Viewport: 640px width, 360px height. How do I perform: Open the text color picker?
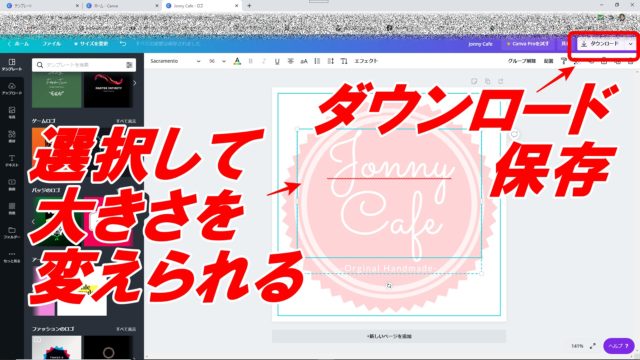click(x=237, y=61)
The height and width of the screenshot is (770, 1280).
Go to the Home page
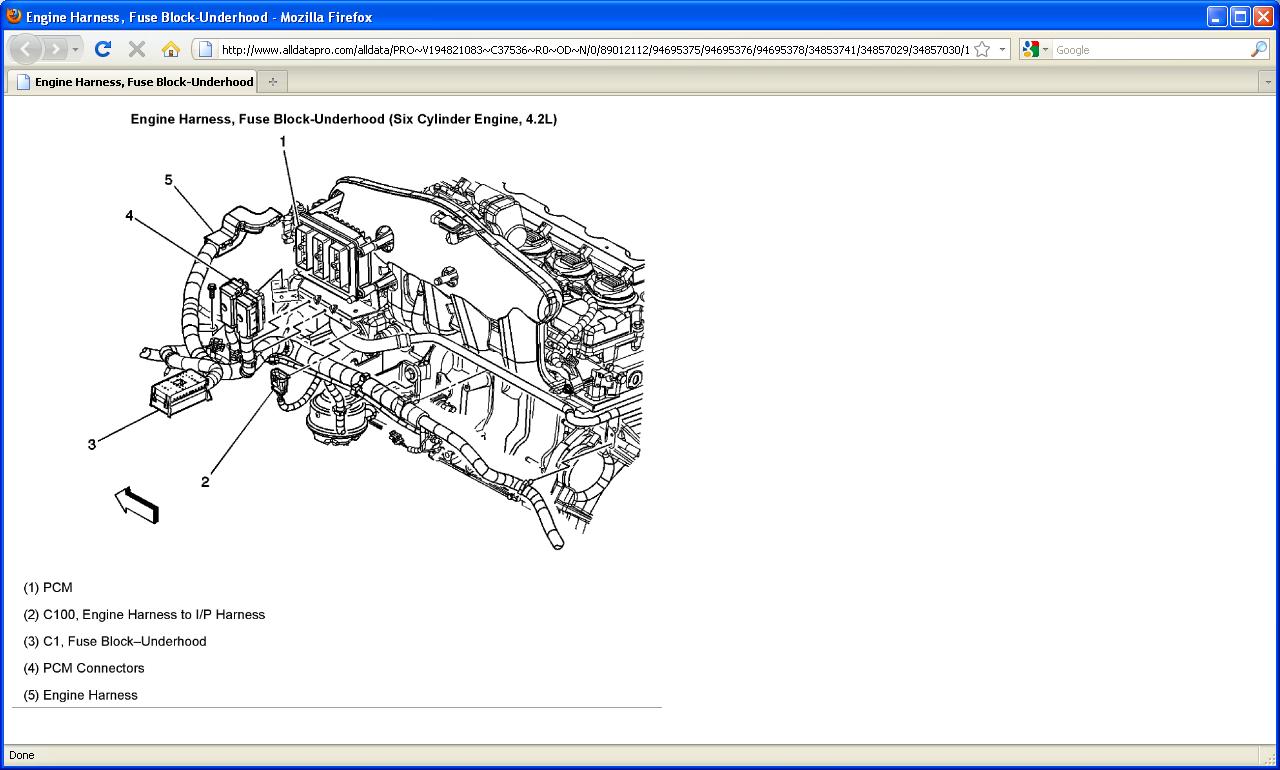click(171, 49)
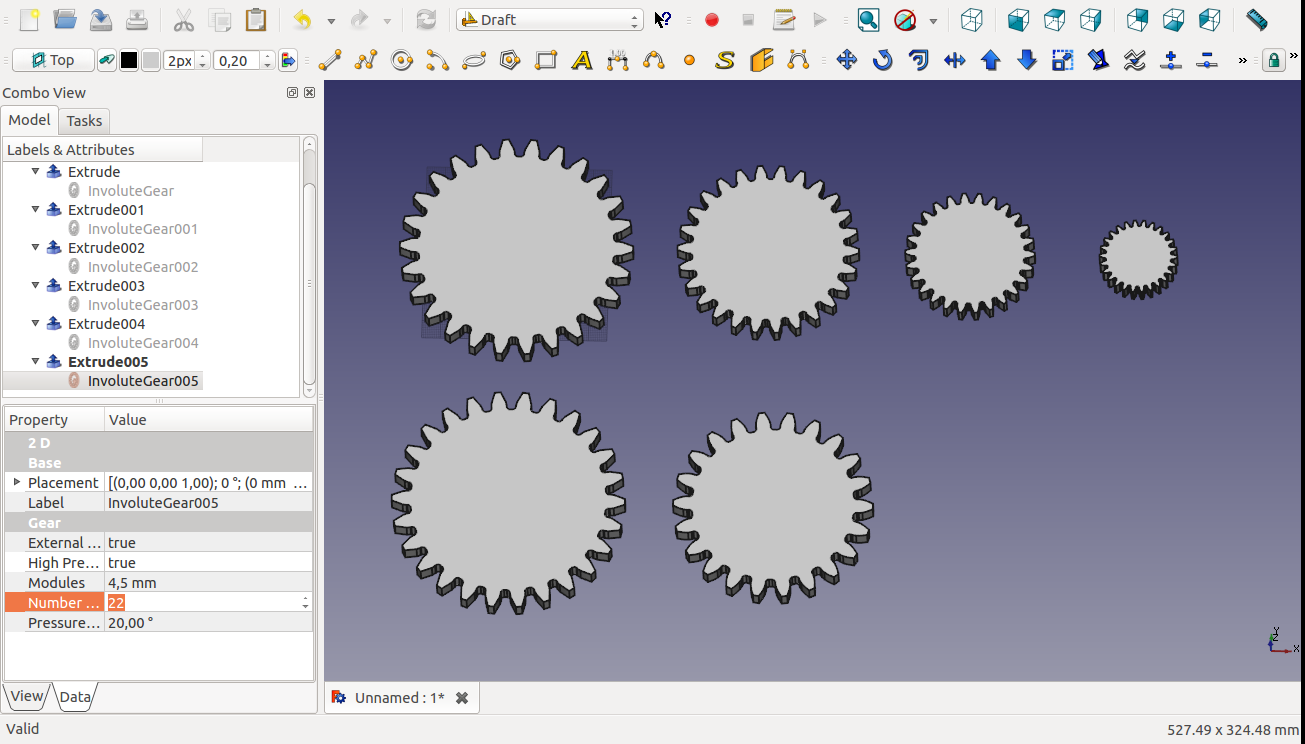The image size is (1305, 744).
Task: Choose the Rectangle drawing tool
Action: click(546, 61)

■ ■ ■ ■ ■

YOUR ASSIGNMENT:
Pictures included in the data should be dropped; everything else must be repeated exactly.

FINISHED EXERCISE:
Viewport: 640px width, 360px height. How do I perform: Open the text color picker?
click(x=237, y=61)
The height and width of the screenshot is (770, 1280).
Go to the Home page
click(171, 49)
The image size is (1305, 744).
Task: Choose the Rectangle drawing tool
Action: click(546, 61)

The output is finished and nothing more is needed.